(Dataset entries)
*** Begin section ***

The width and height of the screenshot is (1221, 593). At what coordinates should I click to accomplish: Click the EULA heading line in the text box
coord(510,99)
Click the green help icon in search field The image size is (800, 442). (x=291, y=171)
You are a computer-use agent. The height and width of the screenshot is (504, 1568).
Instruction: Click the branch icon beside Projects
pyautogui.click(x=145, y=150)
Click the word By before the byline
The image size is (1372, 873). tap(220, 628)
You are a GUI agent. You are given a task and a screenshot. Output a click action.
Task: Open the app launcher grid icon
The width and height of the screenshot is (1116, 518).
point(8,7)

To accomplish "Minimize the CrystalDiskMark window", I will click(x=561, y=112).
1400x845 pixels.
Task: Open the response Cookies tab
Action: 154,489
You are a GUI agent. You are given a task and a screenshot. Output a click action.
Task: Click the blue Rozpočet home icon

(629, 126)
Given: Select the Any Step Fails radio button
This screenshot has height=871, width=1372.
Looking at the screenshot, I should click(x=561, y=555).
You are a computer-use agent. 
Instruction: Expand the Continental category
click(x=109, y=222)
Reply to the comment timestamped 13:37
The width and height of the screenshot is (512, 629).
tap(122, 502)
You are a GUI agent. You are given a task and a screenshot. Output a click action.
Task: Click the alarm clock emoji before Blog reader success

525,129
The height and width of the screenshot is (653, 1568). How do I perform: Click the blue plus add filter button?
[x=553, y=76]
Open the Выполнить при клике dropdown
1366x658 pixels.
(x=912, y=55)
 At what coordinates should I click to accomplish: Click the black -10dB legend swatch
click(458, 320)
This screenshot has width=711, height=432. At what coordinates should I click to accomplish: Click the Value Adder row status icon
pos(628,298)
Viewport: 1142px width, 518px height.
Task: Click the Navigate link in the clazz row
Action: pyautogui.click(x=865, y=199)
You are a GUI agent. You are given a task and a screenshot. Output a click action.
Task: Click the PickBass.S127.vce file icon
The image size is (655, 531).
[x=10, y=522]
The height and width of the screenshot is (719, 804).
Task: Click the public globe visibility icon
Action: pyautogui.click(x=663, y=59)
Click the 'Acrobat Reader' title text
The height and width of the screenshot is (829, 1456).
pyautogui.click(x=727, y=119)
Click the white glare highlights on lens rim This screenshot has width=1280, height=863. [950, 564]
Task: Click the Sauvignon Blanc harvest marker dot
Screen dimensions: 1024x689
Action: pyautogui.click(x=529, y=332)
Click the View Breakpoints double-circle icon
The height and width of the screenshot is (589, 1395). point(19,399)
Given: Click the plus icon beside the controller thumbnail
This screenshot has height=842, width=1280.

*** End section ***

• EXERCISE: Repeat, word for word, every line from the line that contains "Given: Click the" to the end of the entries; include both of those lines and no others.

• SOLUTION FOR THIS PROBLEM:
Given: Click the plus icon beside the controller thumbnail
This screenshot has height=842, width=1280.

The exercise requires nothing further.